Task to complete ▸ Would you output the lines from the one containing "Set Random items to Yes" through the final line of the entries, exactly and with pictures omitted?

(Recorded data)
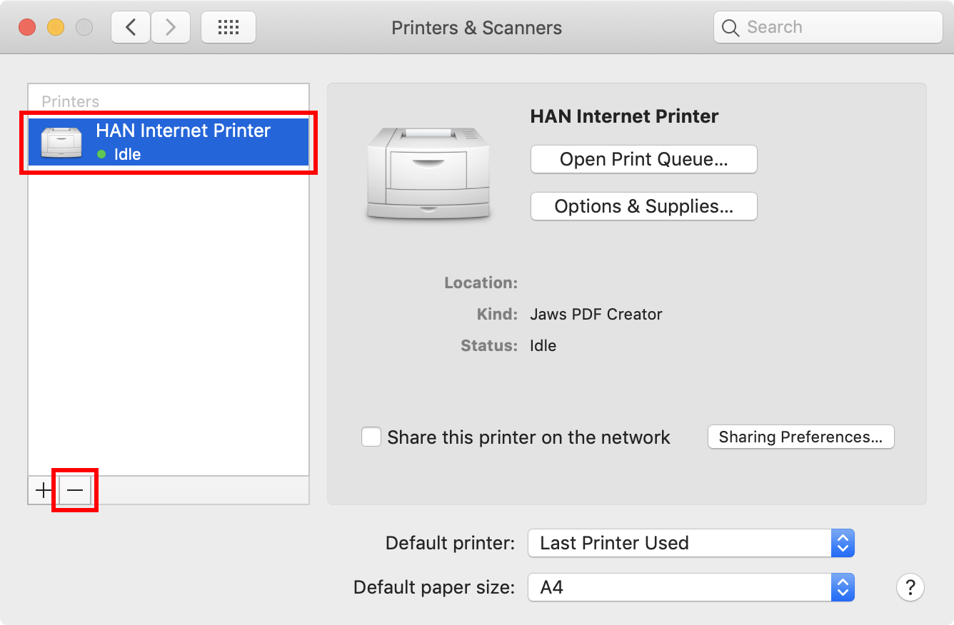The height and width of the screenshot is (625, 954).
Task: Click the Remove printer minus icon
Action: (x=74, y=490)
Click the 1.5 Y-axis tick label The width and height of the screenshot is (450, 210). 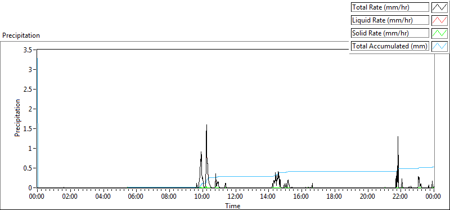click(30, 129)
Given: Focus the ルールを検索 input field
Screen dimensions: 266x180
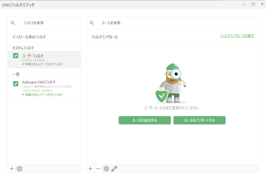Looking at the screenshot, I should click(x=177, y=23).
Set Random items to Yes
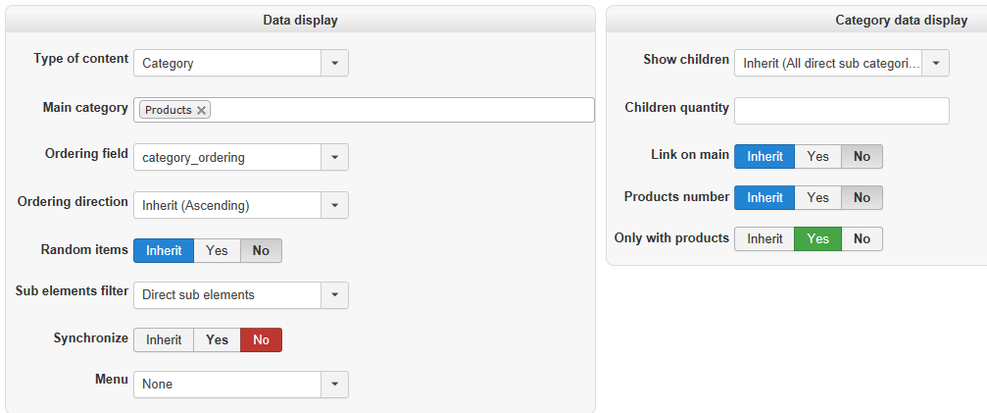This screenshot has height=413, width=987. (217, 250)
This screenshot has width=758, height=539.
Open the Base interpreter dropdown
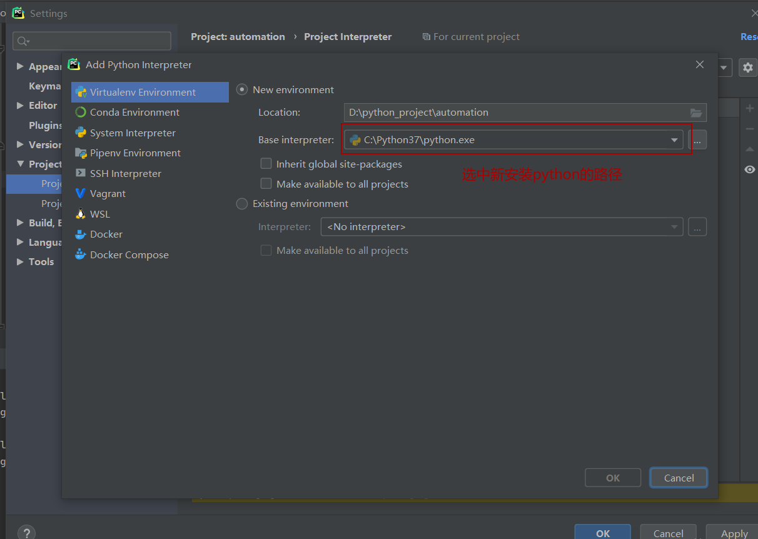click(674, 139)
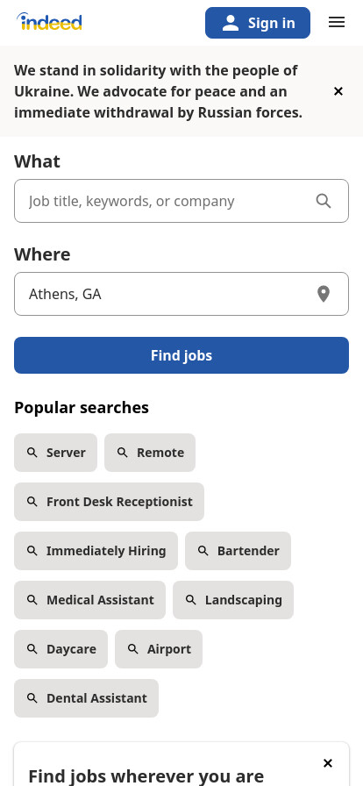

Your response ▸
Set Random items to Yes
This screenshot has height=413, width=987. (217, 250)
This screenshot has width=758, height=539.
Open the Base interpreter dropdown
click(674, 139)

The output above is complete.